● Work request
Write out all of the entries below word for word.

-------

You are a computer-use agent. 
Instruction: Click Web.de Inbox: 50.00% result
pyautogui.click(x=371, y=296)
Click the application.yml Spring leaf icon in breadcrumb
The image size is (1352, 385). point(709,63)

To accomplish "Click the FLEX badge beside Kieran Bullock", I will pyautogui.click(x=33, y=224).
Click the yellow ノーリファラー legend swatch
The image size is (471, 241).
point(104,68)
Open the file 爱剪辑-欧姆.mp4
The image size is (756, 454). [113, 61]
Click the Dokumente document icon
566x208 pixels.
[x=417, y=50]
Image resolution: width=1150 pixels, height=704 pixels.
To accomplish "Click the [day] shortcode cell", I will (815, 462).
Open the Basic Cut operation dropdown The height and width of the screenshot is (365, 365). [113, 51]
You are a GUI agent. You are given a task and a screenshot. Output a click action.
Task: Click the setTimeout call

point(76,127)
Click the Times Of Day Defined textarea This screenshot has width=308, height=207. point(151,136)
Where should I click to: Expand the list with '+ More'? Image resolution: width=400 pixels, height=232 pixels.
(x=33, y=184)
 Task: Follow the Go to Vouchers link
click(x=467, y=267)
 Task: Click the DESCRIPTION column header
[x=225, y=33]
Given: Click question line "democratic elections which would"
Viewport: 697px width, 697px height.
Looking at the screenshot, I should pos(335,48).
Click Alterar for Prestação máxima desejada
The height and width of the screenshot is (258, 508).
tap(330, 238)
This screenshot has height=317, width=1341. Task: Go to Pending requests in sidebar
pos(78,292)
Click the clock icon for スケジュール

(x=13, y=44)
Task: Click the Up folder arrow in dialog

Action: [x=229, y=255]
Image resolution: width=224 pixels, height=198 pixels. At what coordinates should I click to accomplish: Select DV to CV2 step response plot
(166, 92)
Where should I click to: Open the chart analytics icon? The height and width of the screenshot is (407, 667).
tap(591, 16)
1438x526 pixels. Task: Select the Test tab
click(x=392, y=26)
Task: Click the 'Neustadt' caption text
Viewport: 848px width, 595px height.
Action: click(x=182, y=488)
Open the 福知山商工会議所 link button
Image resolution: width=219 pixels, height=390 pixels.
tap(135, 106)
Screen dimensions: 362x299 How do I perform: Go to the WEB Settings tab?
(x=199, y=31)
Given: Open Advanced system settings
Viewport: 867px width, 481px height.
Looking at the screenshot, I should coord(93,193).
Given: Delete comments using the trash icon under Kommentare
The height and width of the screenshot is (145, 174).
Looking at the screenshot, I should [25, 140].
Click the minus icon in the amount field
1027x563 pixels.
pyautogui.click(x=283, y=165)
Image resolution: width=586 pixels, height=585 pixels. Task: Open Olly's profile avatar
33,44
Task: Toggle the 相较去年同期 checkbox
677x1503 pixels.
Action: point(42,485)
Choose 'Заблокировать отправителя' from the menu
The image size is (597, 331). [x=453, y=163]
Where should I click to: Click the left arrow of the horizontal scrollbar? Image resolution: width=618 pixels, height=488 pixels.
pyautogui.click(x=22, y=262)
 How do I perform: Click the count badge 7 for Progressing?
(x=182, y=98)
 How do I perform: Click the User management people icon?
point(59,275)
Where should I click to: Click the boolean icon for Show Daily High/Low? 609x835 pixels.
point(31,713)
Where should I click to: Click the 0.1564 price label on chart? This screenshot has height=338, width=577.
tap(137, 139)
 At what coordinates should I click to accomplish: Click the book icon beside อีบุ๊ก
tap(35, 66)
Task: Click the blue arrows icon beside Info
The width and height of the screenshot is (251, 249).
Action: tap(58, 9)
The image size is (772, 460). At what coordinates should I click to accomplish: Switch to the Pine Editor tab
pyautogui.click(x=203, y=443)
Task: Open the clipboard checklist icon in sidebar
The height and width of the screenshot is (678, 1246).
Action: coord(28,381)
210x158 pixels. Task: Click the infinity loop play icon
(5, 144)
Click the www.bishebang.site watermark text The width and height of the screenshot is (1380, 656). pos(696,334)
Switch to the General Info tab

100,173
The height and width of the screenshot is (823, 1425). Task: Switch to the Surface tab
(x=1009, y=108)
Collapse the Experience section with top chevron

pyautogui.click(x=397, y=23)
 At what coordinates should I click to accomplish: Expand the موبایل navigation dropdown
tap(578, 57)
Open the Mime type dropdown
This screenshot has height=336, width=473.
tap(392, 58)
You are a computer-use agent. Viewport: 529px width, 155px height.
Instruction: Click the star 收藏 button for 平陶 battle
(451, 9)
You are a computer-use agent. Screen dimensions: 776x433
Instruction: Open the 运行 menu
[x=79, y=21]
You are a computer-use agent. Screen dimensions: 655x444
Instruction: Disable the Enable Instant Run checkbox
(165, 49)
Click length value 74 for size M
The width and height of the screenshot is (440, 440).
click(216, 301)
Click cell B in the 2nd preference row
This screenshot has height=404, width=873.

-------

● Worked solution
You are a computer-use agent. 
Instruction: Click Web.de Inbox: 50.00% result
pyautogui.click(x=371, y=296)
Click the application.yml Spring leaf icon in breadcrumb
The image size is (1352, 385). point(709,63)

To accomplish "Click the FLEX badge beside Kieran Bullock", I will pyautogui.click(x=33, y=224).
Click the yellow ノーリファラー legend swatch
The image size is (471, 241).
point(104,68)
Open the file 爱剪辑-欧姆.mp4
The image size is (756, 454). [113, 61]
Click the Dokumente document icon
566x208 pixels.
[x=417, y=50]
Image resolution: width=1150 pixels, height=704 pixels.
To accomplish "Click the [day] shortcode cell", I will (815, 462).
Open the Basic Cut operation dropdown The height and width of the screenshot is (365, 365). [113, 51]
You are a GUI agent. You are given a task and a screenshot. Output a click action.
Task: Click the setTimeout call

point(76,127)
Click the Times Of Day Defined textarea This screenshot has width=308, height=207. point(151,136)
Where should I click to: Expand the list with '+ More'? Image resolution: width=400 pixels, height=232 pixels.
(x=33, y=184)
 Task: Follow the Go to Vouchers link
click(x=467, y=267)
 Task: Click the DESCRIPTION column header
[x=225, y=33]
Given: Click question line "democratic elections which would"
Viewport: 697px width, 697px height.
Looking at the screenshot, I should pos(335,48).
Click Alterar for Prestação máxima desejada
The height and width of the screenshot is (258, 508).
tap(330, 238)
This screenshot has height=317, width=1341. Task: Go to Pending requests in sidebar
pos(78,292)
Click the clock icon for スケジュール

(x=13, y=44)
Task: Click the Up folder arrow in dialog

Action: [x=229, y=255]
Image resolution: width=224 pixels, height=198 pixels. At what coordinates should I click to accomplish: Select DV to CV2 step response plot
(166, 92)
Where should I click to: Open the chart analytics icon? The height and width of the screenshot is (407, 667).
tap(591, 16)
1438x526 pixels. Task: Select the Test tab
click(x=392, y=26)
Task: Click the 'Neustadt' caption text
Viewport: 848px width, 595px height.
Action: click(x=182, y=488)
Open the 福知山商工会議所 link button
Image resolution: width=219 pixels, height=390 pixels.
tap(135, 106)
Screen dimensions: 362x299 How do I perform: Go to the WEB Settings tab?
(x=199, y=31)
Given: Open Advanced system settings
Viewport: 867px width, 481px height.
Looking at the screenshot, I should coord(93,193).
Given: Delete comments using the trash icon under Kommentare
The height and width of the screenshot is (145, 174).
Looking at the screenshot, I should [25, 140].
Click the minus icon in the amount field
1027x563 pixels.
pyautogui.click(x=283, y=165)
Image resolution: width=586 pixels, height=585 pixels. Task: Open Olly's profile avatar
33,44
Task: Toggle the 相较去年同期 checkbox
677x1503 pixels.
Action: point(42,485)
Choose 'Заблокировать отправителя' from the menu
The image size is (597, 331). [x=453, y=163]
Where should I click to: Click the left arrow of the horizontal scrollbar? Image resolution: width=618 pixels, height=488 pixels.
pyautogui.click(x=22, y=262)
 How do I perform: Click the count badge 7 for Progressing?
(x=182, y=98)
 How do I perform: Click the User management people icon?
point(59,275)
Where should I click to: Click the boolean icon for Show Daily High/Low? 609x835 pixels.
point(31,713)
Where should I click to: Click the 0.1564 price label on chart? This screenshot has height=338, width=577.
tap(137, 139)
 At what coordinates should I click to accomplish: Click the book icon beside อีบุ๊ก
tap(35, 66)
Task: Click the blue arrows icon beside Info
The width and height of the screenshot is (251, 249).
Action: tap(58, 9)
The image size is (772, 460). At what coordinates should I click to accomplish: Switch to the Pine Editor tab
pyautogui.click(x=203, y=443)
Task: Open the clipboard checklist icon in sidebar
The height and width of the screenshot is (678, 1246).
Action: coord(28,381)
210x158 pixels. Task: Click the infinity loop play icon
(5, 144)
Click the www.bishebang.site watermark text The width and height of the screenshot is (1380, 656). pos(696,334)
Switch to the General Info tab

100,173
The height and width of the screenshot is (823, 1425). Task: Switch to the Surface tab
(x=1009, y=108)
Collapse the Experience section with top chevron

pyautogui.click(x=397, y=23)
 At what coordinates should I click to accomplish: Expand the موبایل navigation dropdown
tap(578, 57)
Open the Mime type dropdown
This screenshot has height=336, width=473.
tap(392, 58)
You are a computer-use agent. Viewport: 529px width, 155px height.
Instruction: Click the star 收藏 button for 平陶 battle
(451, 9)
You are a computer-use agent. Screen dimensions: 776x433
Instruction: Open the 运行 menu
[x=79, y=21]
You are a computer-use agent. Screen dimensions: 655x444
Instruction: Disable the Enable Instant Run checkbox
(165, 49)
Click length value 74 for size M
The width and height of the screenshot is (440, 440).
click(216, 301)
Click cell B in the 2nd preference row
This screenshot has height=404, width=873.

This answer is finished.